Task brief >>
Answer these questions from the forum excerpt on salt:
1. What two reasons does Smokin JayNH give for using kosher salt?
2. According to wade, what percentage of table salt, sea salt and kosher salt is sodium, weight for weight?
3. What does wade say gives culinary salts their distinctive colors and tastes?

Passage provided >>
START

I use kosher salt for two reason, grain size and most importantly sodium content. Sea salts and table salts have a much higher sodium content. Worth looking into.


----------



## wade (Apr 2, 2017)

Smokin JayNH said:


> I use kosher salt for two reason, grain size and most importantly sodium content. Sea salts and table salts have a much higher sodium content. Worth looking into.


Table salt, sea salt and kosher salt, weight for weight, all contain pretty much the same amount of Sodium as each other - 40%. Most culinary salts have some impurities (which is what gives them their distinctive colours and tastes) but these small amounts do not really affect the % Sodium.

END

Records provided >>
START

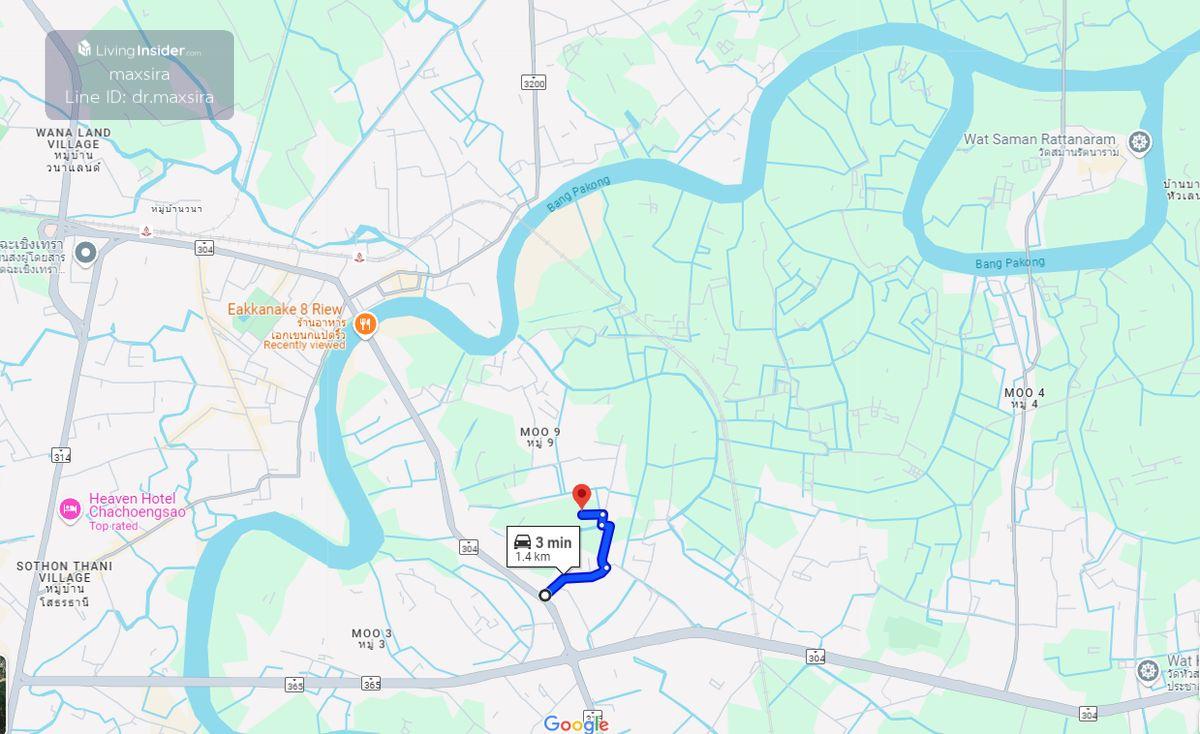Viewport: 1200px width, 734px height.
Task: Select the grey location pin near route 304
Action: point(86,253)
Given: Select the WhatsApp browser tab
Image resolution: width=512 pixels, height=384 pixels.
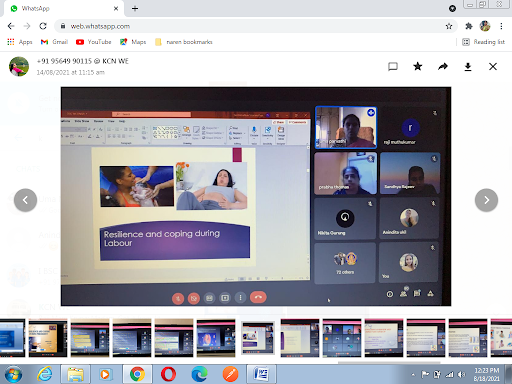Looking at the screenshot, I should [63, 9].

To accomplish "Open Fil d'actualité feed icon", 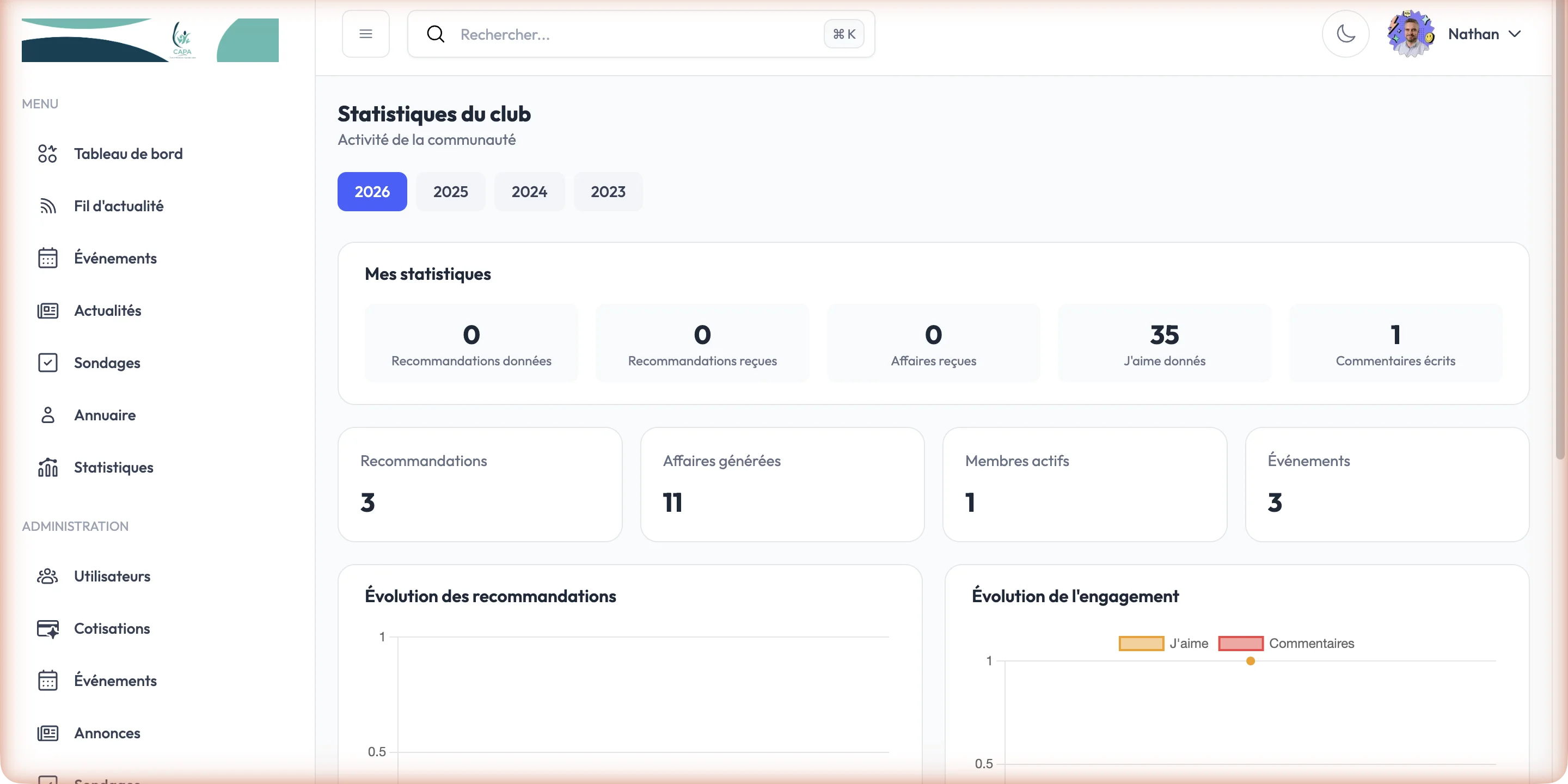I will coord(47,206).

END

Task result >>
1. Grain size and, most importantly, sodium content.
2. About 40%.
3. Impurities.